Tobias Kollmann ist Professor für BWL und Wirtschaftsinformatik an der Universität Duisburg-Essen. Seine Forschungsschwerpunkte liegen auf der deutschen Startup-Landschaft, zuletzt hat er unter anderem am Deutschen Startup Monitor (DSM) mitgewirkt.

Sind Menschen mit Migrationshintergrund damit überdurchschnittlich gründungsaktiv?

Das ist schwierig zu sagen, weil wir die Grundgesamtheit über unsere Studie hinaus nicht kennen. Aber wir wissen aus dem Global Entrepreneurship Monitor, dass die Gründungsneigung in anderen Kulturen deutlich höher ausgeprägt ist als bei uns. Das hängt insbesondere mit dem ausgereiften Arbeitsmarkt in unserer hoch entwickelten Wirtschaftsnation zusammen, was das Risiko einer eigenen Unternehmensgründung offenbar weniger attraktiv erscheinen lässt.

Und woher kommen die Gründer und Gründerinnen, die nicht aus Deutschland stammen?

Von den DSM-Gründern, die nicht in Deutschland geboren wurden kommen etwa doppelt so viele aus Russland wie aus den USA zu uns.
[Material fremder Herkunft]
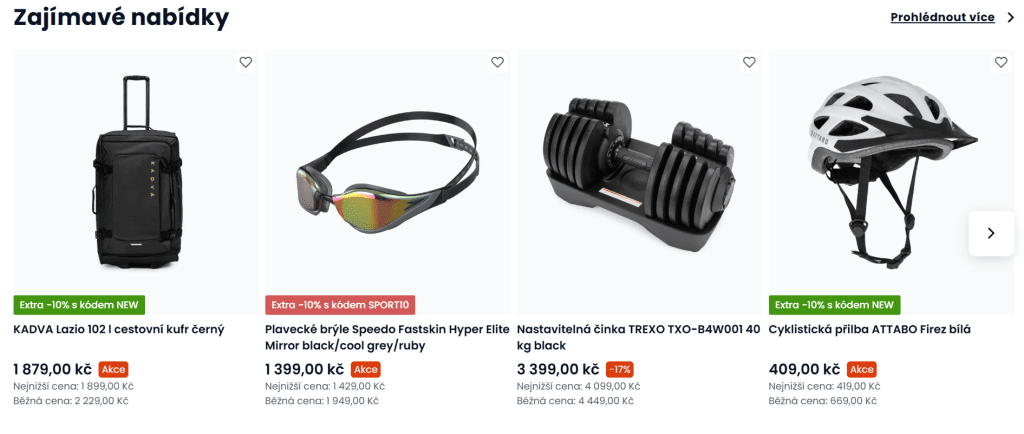Add KADVA Lazio suitcase to wishlist heart
The width and height of the screenshot is (1024, 434).
246,63
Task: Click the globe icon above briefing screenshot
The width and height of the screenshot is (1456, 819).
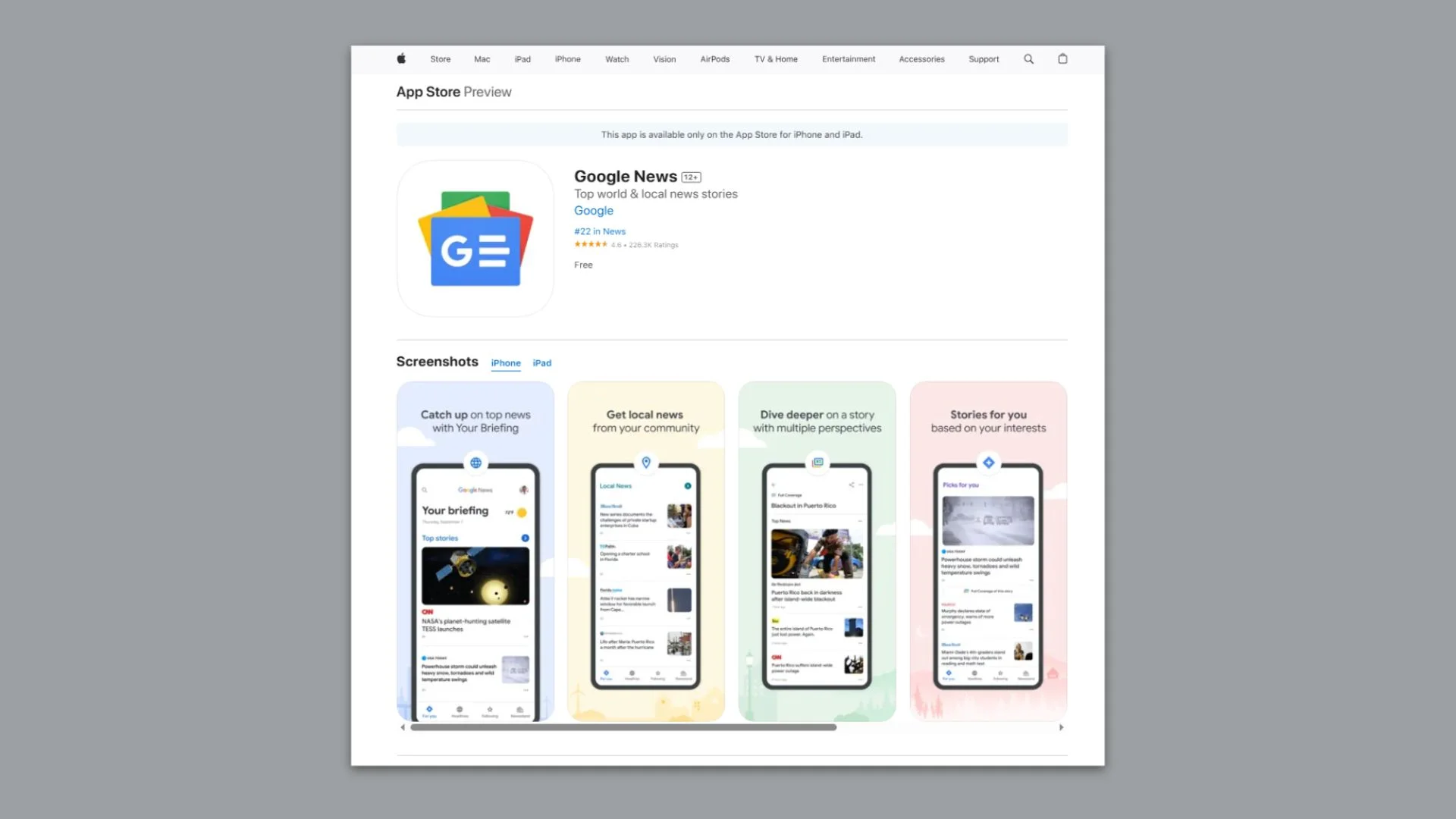Action: pyautogui.click(x=475, y=463)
Ansonsten dominieren unsere direkten europäischen Nachbarstaaten mit einem Anteil von rund 20%. Deren Integration erfolgt oftmals über die Sprache und deswegen ist es nicht verwunderlich, dass in fast einem Drittel der deutschen Start-ups heute schon hauptsächlich Englisch gesprochen wird – in Berlin sogar in sogar 62,9% der Startups.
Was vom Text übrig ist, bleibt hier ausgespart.